→ EXCERPTED PASSAGE
UTF8 strings and characters

From Lazarus wiki
Revision as of 01:26, 1 February 2015 by JuhaManninen (talk | contribs) (Created page with "Until Lazarus 0.9.30 the UTF-8 handling routines were in the LCL in the unit LCLProc. In Lazarus 0.9.31+ the routines in LCLProc are still available for backwards compatibilit...")
(diff) ← Older revision | Latest revision (diff) | Newer revision → (diff)
Jump to navigationJump to search

Until Lazarus 0.9.30 the UTF-8 handling routines were in the LCL in the unit LCLProc. In Lazarus 0.9.31+ the routines in LCLProc are still available for backwards compatibility but the real code to deal with UTF-8 is located in the lazutils package in the unit lazutf8.

To execute operations on UTF-8 strings please use routines from the unit lazutf8 instead of routines from the SysUtils routine from Free Pascal, because SysUtils is not yet prepared to deal with Unicode, while lazutf8 is. Simply substitute the routines from SysUtils with their lazutf8 equivalent, which always has the same name except for an added "UTF8" prefix.

Also note that simply iterating over chars as if the string was an array does not work in Unicode. This is not something specific to UTF-8: one simply cannot suppose that a character will have a fixed size in Unicode. If you want to iterate over the characters of an UTF-8 string, there are basically two ways:

  • iterate over the bytes - useful for searching a substring or when looking only at the ASCII characters of the UTF8 string. For example when parsing XML files.
  • iterate over the characters - useful for graphical components like synedit. For example when you want to know the third printed character on the screen.

Searching a substring

Due to the special nature of UTF8 you can simply use the normal string functions for searching a sub-string. Even though UTF-8 is a multi-byte encoding the first byte can not be confused with the second. So searching for a valid UTF-8 string with Pos will always return a valid UTF-8 position:

uses lazutf8; // LCLProc for Lazarus 0.9.30 or inferior
...
procedure Where(SearchFor, aText: string);
var
  BytePos: LongInt;
  CharacterPos: LongInt;
begin
  BytePos:=Pos(SearchFor,aText);
  CharacterPos:=UTF8Length(PChar(aText),BytePos-1);
  writeln('The substring "',SearchFor,'" is in the text "',aText,'"',
    ' at byte position ',BytePos,' and at character position ',CharacterPos);
end;

Due to the ambiguity of Unicode, Pos() (just like any compare) might show unexpected behavior, when e.g. one of the string contains decomposed characters, while the other uses the direct codes for the same letter. This is not automatically handled by the RTL.

→ WHAT TO WORK ON
- 1) Update the UTF-8 wiki page by starting at the words "From Lazarus wiki" and stopping after "the unit lazutf8.", with every "LCLProc" changed to "LCLUtils".
- 2) Take the UTF-8 wiki page further, starting right after its last sentence.
The records are separate material with no connection to the UTF-8 wiki page.

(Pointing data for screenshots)
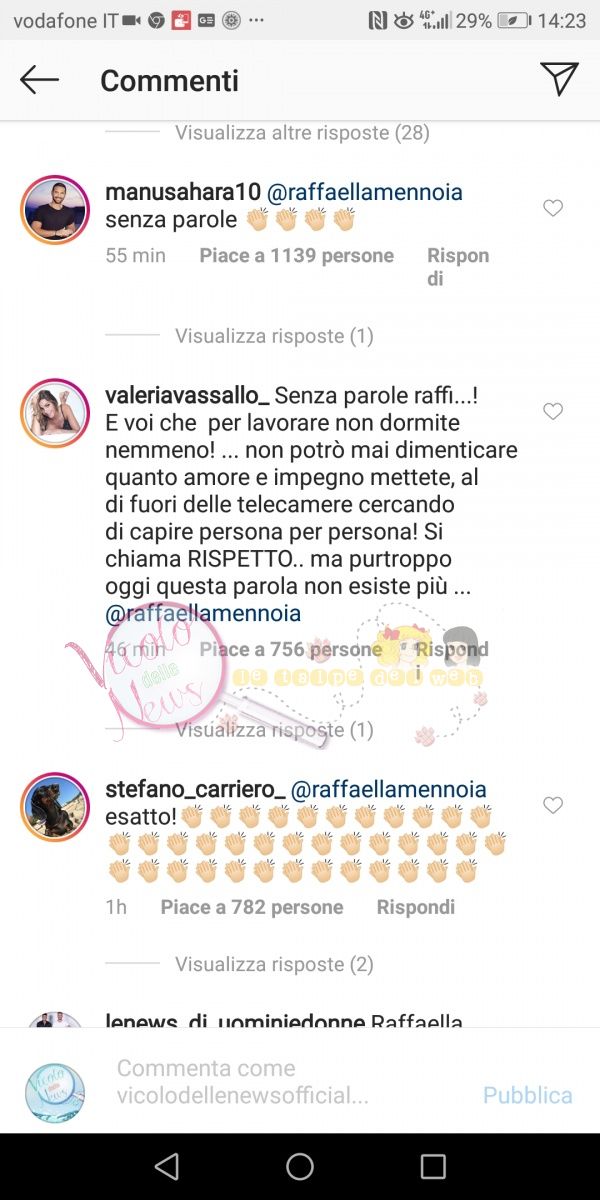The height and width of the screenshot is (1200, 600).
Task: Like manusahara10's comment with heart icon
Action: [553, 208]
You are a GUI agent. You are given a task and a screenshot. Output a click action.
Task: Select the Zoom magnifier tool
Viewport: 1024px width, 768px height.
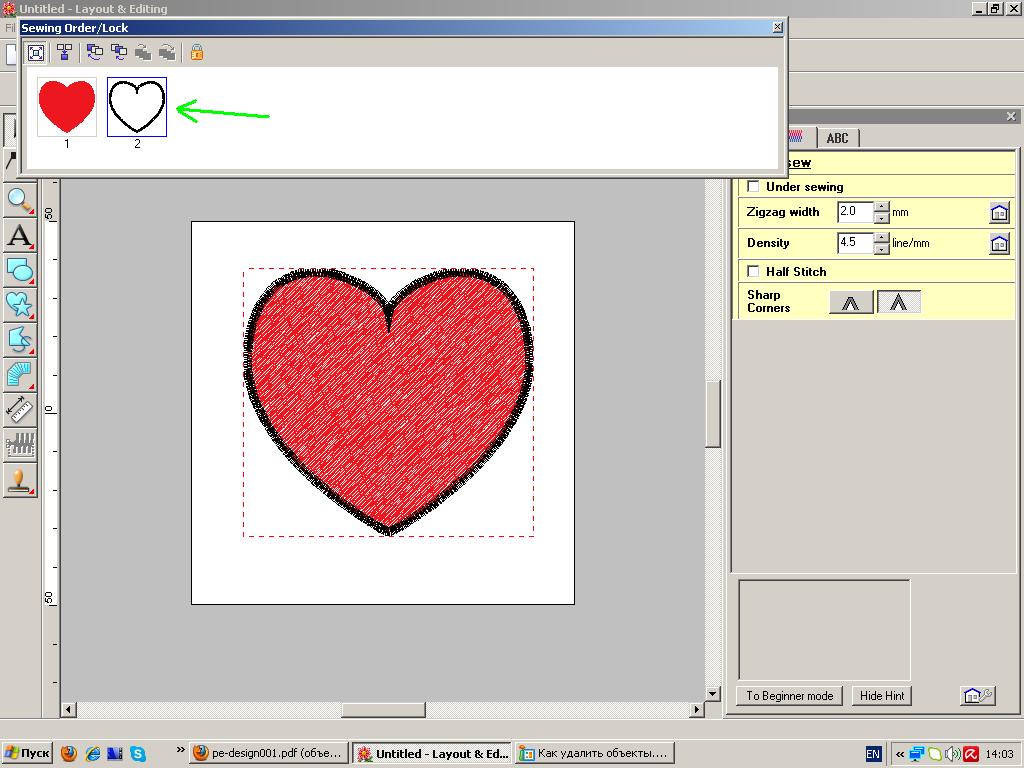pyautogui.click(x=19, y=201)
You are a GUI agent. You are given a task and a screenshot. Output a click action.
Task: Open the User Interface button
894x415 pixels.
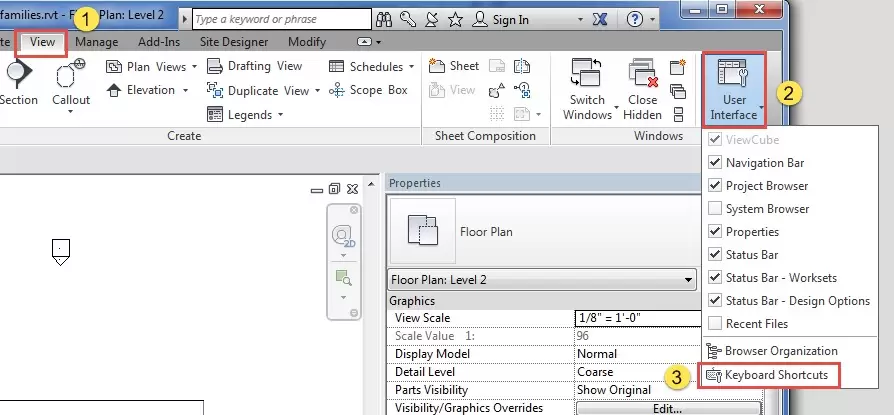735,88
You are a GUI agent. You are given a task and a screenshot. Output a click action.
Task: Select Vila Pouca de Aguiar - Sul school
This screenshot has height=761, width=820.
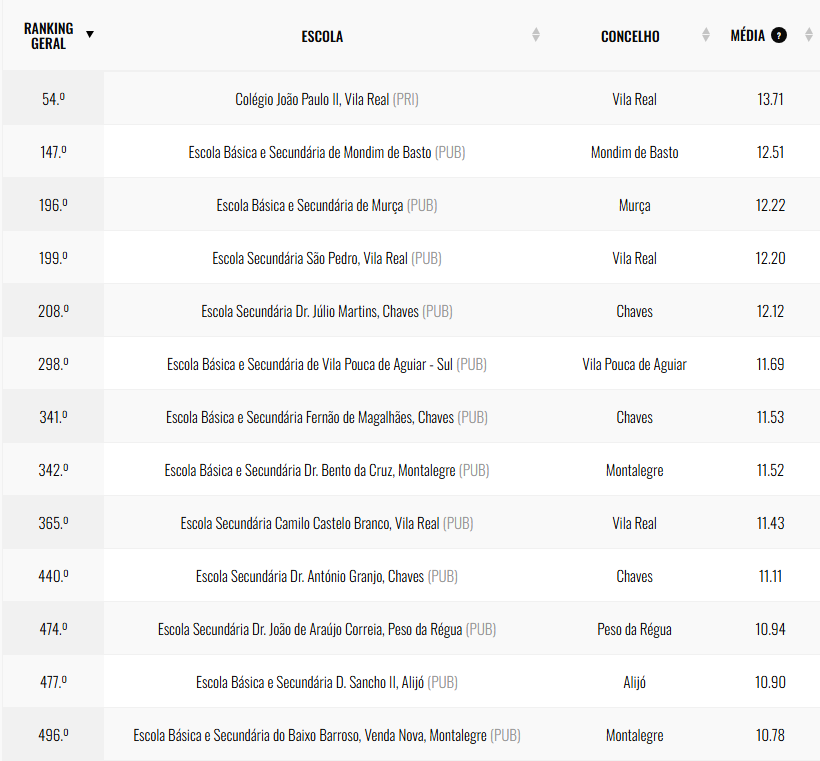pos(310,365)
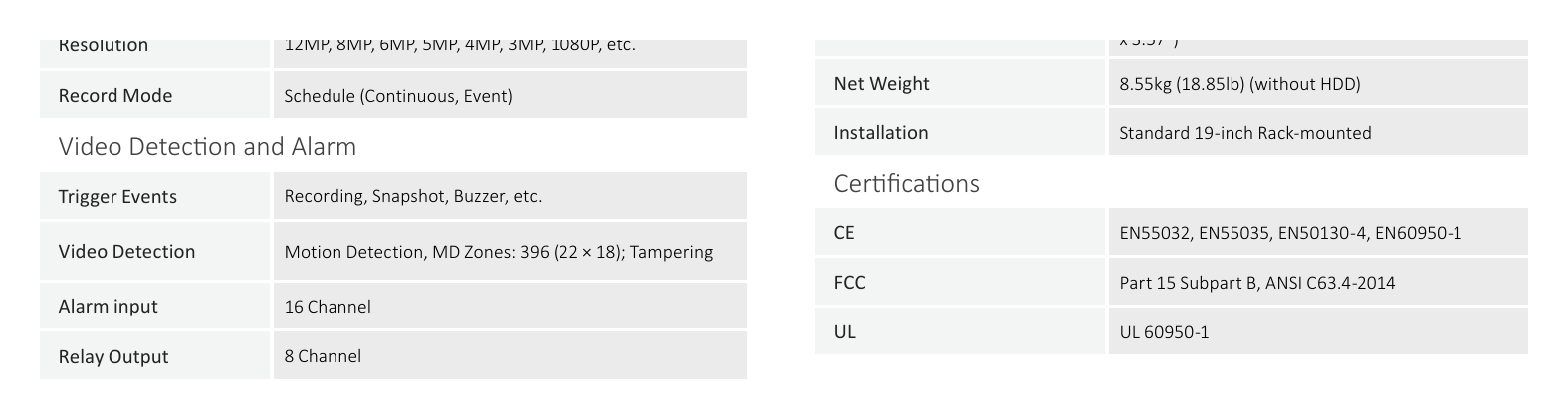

→ TASK RESULTS
- 1)
From Lazarus wiki
Revision as of 01:26, 1 February 2015 by JuhaManninen (talk | contribs) (Created page with "Until Lazarus 0.9.30 the UTF-8 handling routines were in the LCL in the unit LCLUtils. In Lazarus 0.9.31+ the routines in LCLUtils are still available for backwards compatibilit...")
(diff) ← Older revision | Latest revision (diff) | Newer revision → (diff)
Jump to navigationJump to search

Until Lazarus 0.9.30 the UTF-8 handling routines were in the LCL in the unit LCLUtils. In Lazarus 0.9.31+ the routines in LCLUtils are still available for backwards compatibility but the real code to deal with UTF-8 is located in the lazutils package in the unit lazutf8.

- 2)
Accessing UTF8 characters

Unicode characters can vary in length, so the best solution for accessing them is to use an iteration when one intends to access the characters in the sequence in which they are. For iterating through the characters use this code:

uses lazutf8; // LCLProc for Lazarus 0.9.30 or lower
...
procedure DoSomethingWithString(AnUTF8String: string);
var
  p: PChar;
  CharLen: integer;
  FirstByte, SecondByte, ThirdByte: Char;
begin
  p:=PChar(AnUTF8String);
  repeat
    CharLen := UTF8CharacterLength(p);

    // Here you have a pointer to the char and its length
    // You can access the bytes of the UTF-8 Char like this:
    if CharLen >= 1 then FirstByte := P[0];
    if CharLen >= 2 then SecondByte := P[1];
    if CharLen >= 3 then ThirdByte := P[2];

    inc(p,CharLen);
  until (CharLen=0) or (p^ = #0);
end;

Accessing the Nth UTF8 character

Besides iterating one might also want to have random access to UTF-8 Characters.

uses lazutf8; // LCLProc for Lazarus 0.9.30 or inferior
...
var
  AnUTF8String, NthChar: string;
begin
  NthChar := UTF8Copy(AnUTF8String, N, 1);

Showing character codepoints with UTF8CharacterToUnicode

The following demonstrates how to show the 32bit code point value of each character in an UTF8 string:

uses lazutf8; // LCLProc for Lazarus 0.9.30 or inferior
...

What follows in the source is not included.